David Milch Makes Rare Public Appearance to Accept Lifetime Achievement at TCA Awards

The showrunner's 'Deadwood' was also recognized with the TV critics group's Heritage Award during the Saturday night ceremony in Beverly Hills.
Karen Tran
David Milch
Making a rare public appearance on Saturday night, David Milch was the lifetime achievement honoree at the Television Critics Association's 35th annual Awards in Beverly Hills. 
 
The famed TV writer, who created HBO’s Deadwood and wrote for the dramas NYPD Blue and Hill Street Blues, recently went public with his own Alzheimer’s diagnosis. 
 
“Heartfelt thanks for walking with me on my journey,” said Milch, who kept his remarks brief and focused on Deadwood in his speech between standing ovations. “Here’s hoping I have a few more stories left to tell.”

 
"The dirty secret is how deeply we care what the critics think,” Milch cracked in his thanks. 
 
Milch was revealed to be suffering from Alzheimer’s disease in April — a diagnosis he received about a year prior after some time noticing his own imperfect recall and a short temper.
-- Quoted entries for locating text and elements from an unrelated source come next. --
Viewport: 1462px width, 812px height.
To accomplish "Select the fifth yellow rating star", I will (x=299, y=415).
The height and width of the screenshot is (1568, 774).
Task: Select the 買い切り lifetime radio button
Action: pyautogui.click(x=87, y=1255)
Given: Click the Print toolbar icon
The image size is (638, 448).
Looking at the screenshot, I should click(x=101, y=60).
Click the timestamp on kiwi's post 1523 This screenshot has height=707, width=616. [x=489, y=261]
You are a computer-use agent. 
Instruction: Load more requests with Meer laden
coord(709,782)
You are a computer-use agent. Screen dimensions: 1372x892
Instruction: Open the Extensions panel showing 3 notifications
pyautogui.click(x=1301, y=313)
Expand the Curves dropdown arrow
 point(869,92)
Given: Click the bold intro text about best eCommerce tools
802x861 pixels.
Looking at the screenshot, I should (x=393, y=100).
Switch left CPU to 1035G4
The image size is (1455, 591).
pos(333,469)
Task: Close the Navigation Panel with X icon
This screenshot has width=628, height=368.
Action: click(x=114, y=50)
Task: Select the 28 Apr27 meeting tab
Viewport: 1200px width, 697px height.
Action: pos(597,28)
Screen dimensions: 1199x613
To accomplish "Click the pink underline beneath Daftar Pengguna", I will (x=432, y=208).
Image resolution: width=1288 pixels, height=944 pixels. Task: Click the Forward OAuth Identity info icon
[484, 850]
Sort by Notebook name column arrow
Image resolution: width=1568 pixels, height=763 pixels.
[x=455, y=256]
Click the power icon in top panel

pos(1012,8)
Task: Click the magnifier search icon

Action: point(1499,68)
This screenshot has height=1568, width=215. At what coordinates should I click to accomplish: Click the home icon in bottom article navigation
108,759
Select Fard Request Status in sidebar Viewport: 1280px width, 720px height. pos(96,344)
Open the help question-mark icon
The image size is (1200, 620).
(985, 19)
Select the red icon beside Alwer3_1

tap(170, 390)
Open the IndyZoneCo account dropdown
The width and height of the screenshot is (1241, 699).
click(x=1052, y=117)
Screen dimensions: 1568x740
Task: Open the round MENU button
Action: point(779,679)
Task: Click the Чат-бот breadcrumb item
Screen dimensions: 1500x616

Milch’s reveal coincided with press for the Deadwood movie, a wrap-up of sorts to the three-season drama that was canceled in 2006. 
 
The Deadwood continuation, nominated for outstanding TV movie at the upcoming Emmys, has been regarded as the coda on Milch’s impressive career, as he has admitted even completing the teleplay and production was challenging. 
 
Deadwood also received the TCA’s Heritage Award during Saturday’s festivities.